Chart from 2013 study plots CT scans from the emergency department, separating patients by increasing weight into columns from left to right. The results show that necessary alerts for smaller patients receiving relatively high doses (patients within red circle at left) would not have been generated. At the same time, too many alerts would be generated for larger patients (within red circle at right) who exceeded ACR diagnostic reference levels. The small red circle at center represents average-sized patients whose dose alarms would be appropriate. Image courtesy of Dr. Aaron Sodickson, PhD.Chart from 2013 study plots CT scans from the emergency department, separating patients by increasing weight into columns from left to right. The results show that necessary alerts for smaller patients receiving relatively high doses (patients within red circle at left) would not have been generated. At the same time, too many alerts would be generated for larger patients (within red circle at right) who exceeded ACR diagnostic reference levels. The small red circle at center represents average-sized patients whose dose alarms would be appropriate. Image courtesy of Dr. Aaron Sodickson, PhD.

Useful to a point

Dose alerts "remain helpful for high-level screening of institutional techniques to make sure that we're avoiding tissue-damaging effects, and, in fairness, this was the purpose that these were designed for: to reduce tissue-damage effects," Sodickson said.

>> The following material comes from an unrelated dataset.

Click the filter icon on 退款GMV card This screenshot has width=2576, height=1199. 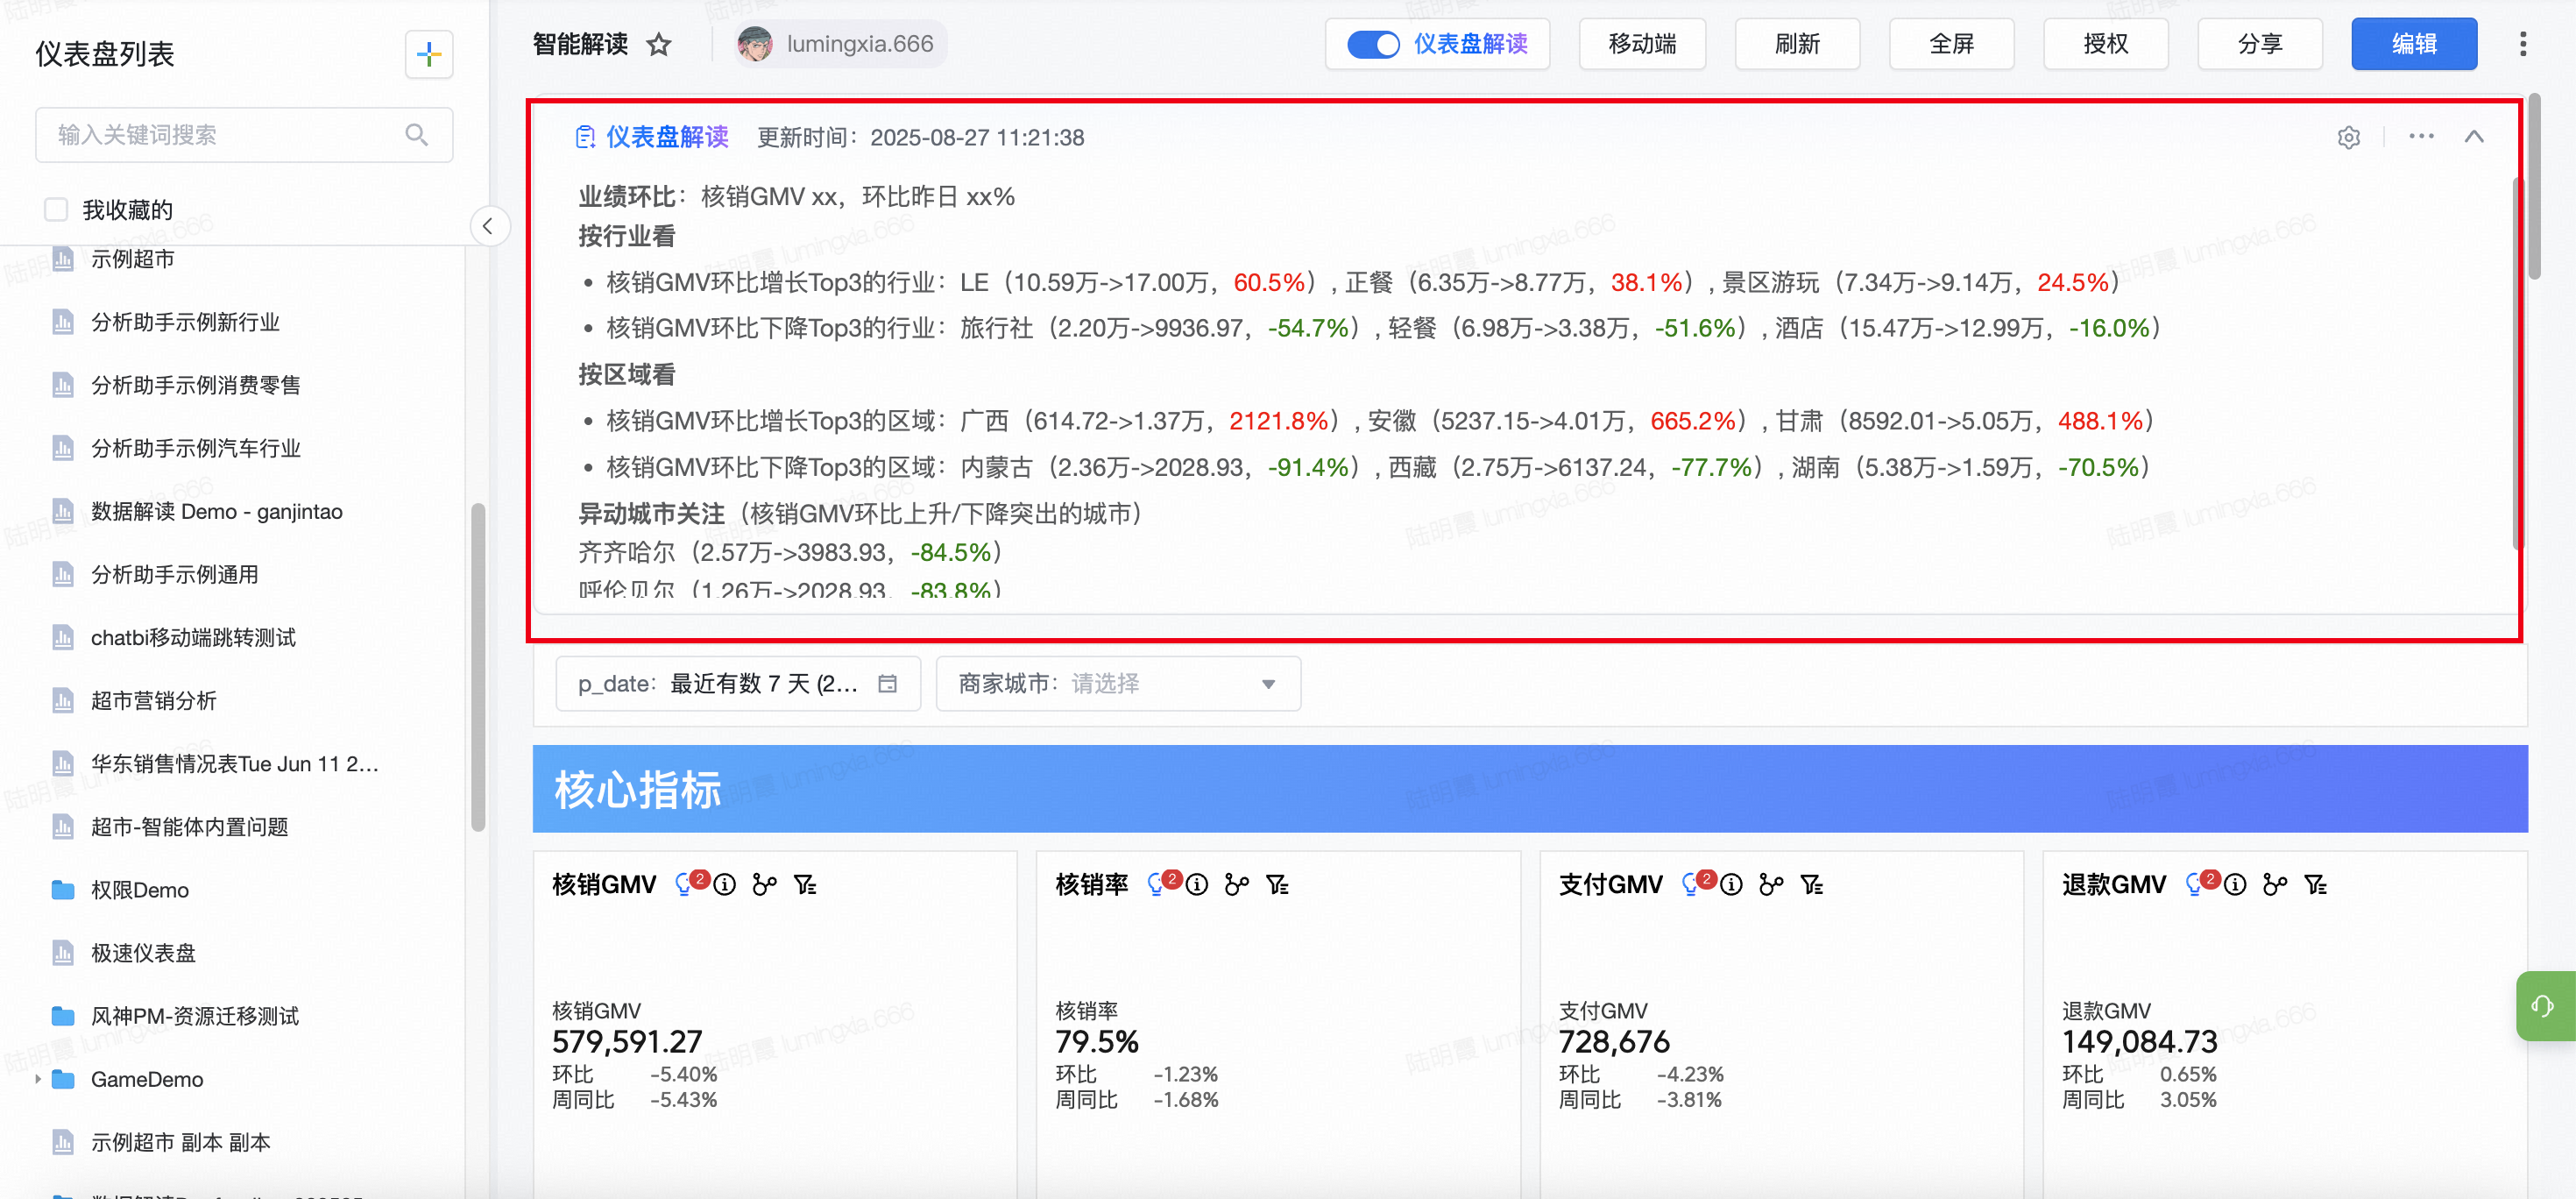[x=2316, y=885]
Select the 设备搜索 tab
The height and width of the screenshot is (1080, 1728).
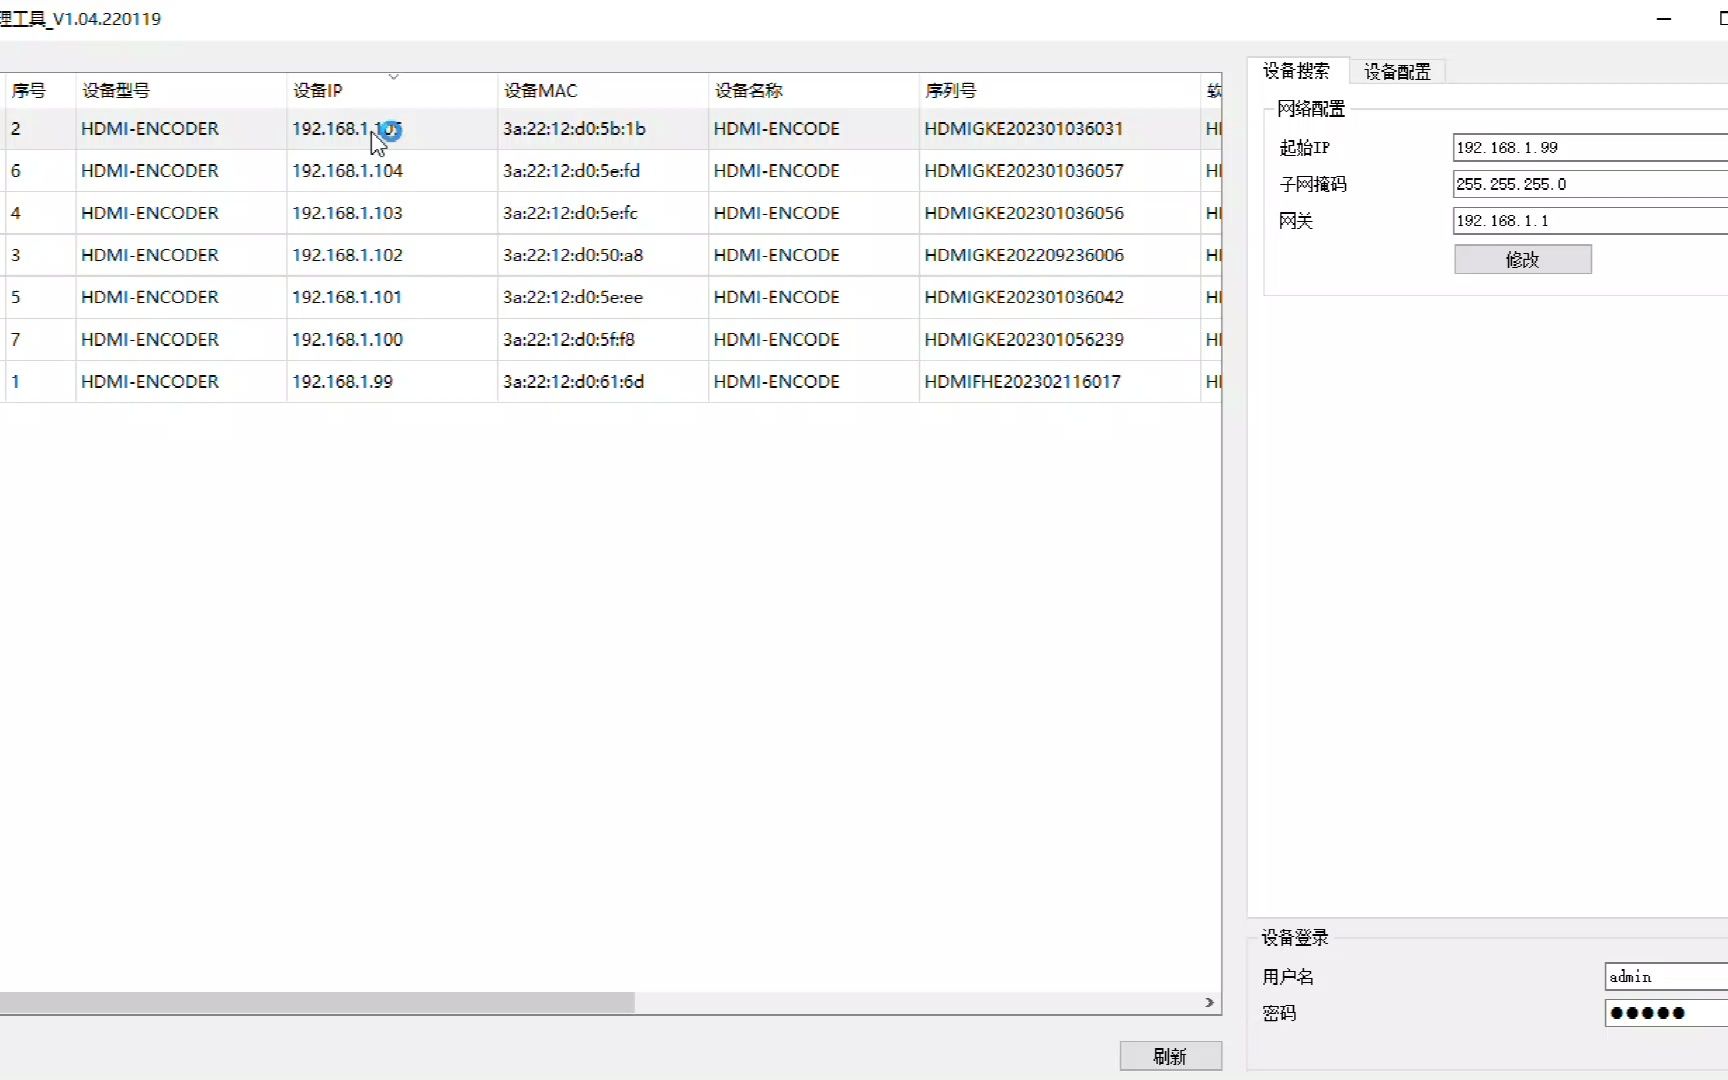click(x=1296, y=70)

But in practice, CT technique and therefore patient dose depends very much on patient size.

"So if we want to do meaningful protocol surveillance and optimization, we have to address the size dependence, and outlier detection -- particularly in the torso -- is severely limited if we don't consider patient size," he said.

The results showed an eightfold difference in dose at 120 kV, owing simply to the size of the larger patients, who were appropriately scanned because they need more x-rays to penetrate their bodies, Sodickson said.

A better approach

Going forward, how can the system be improved? The optimal approach to reference levels might be having a scanner that displays a size-specific dose notification value to help confirm that the technique is appropriate, according to Sodickson.

Ideally the data would be available to technologists during training, to radiologists during interpretation and technique review, and to medical physicists during protocol review.

"The ideal metric that I like is the water-equivalent diameter," Sodickson said. "This incorporates patient-specific x-ray attenuation, it is insensitive to body contour variability, and it mirrors the underlying tube current modulation calculations having the tightest distributions in general of CTDIvol and size."